Christchurch mayor Lianne Dalziel says if there is to be any certainty on the Christ Church Cathedral's future, the Anglican Church's synod must vote in favour of restoration.
At Thursday's city council meeting Dalziel said there was only one decision the synod could make in September that would provide that certainty - voting for restoration.
"If the synod make the decision not to restore the Cathedral, we will have uncertainty for years and that is something I don't think the city can tolerate.
"I think there is only one decision that actually takes us forward as a city. And there is no other decision that will lead to anything else other than uncertainty and legal wrangles for years."
Bishop Victoria Matthews announced last month the synod, a governing body made up of 225 parishioners and priests, would vote on whether to restore, or rebuild the earthquake-damaged building in September.
Dalziel said she was "blindsided" by that decision.

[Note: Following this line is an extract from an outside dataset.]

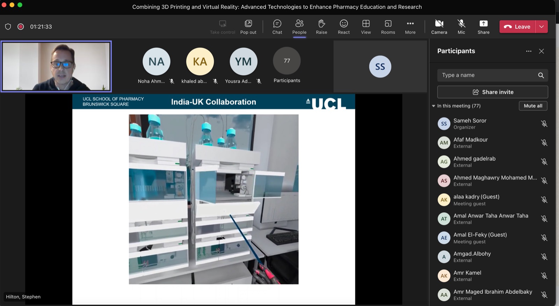Collapse the In this meeting list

"I didn't know that was going to be coming out as a position. So I initiated a meeting with the Bishop because I felt we hadn't had a meeting since my re-election last year. And it is really important for the city to be fully engaged in what is an incredibly important part of our city."
Her comments came after Restore Christ Church Cathedral co-chairmen Mark Belton and Tim Preston spoke before councillors, asking them to take a stand.
Belton said it was important residents and city councillors read the Government-appointed working group report, released last month, which recommended the Cathedral be restored.
The report called for the reinstatement at an cost of about $105 million, to be funded by philanthropic and public donations, the insurance proceeds and support from central and local government.
He said if the synod voted for the Cathedral to be demolished and rebuilt, it would likely go to court.
"It can't be a vote to take away the Cathedral and have it rebuilt. It can only be a vote to take the matter to court."
Preston asked councillors to think about whether they believed the state of the Cathedral was acceptable to the city.
"It's certainly not acceptable to me."
He encouraged them to look at attending the pre-synod meetings, which Dalziel said they would be interested in.
Dalziel said she had asked staff to urgently prepare a report on the working group's recommendations to give some sense of direction on what the city could promote or contribute.
She was expecting that report back within a "very short space of time".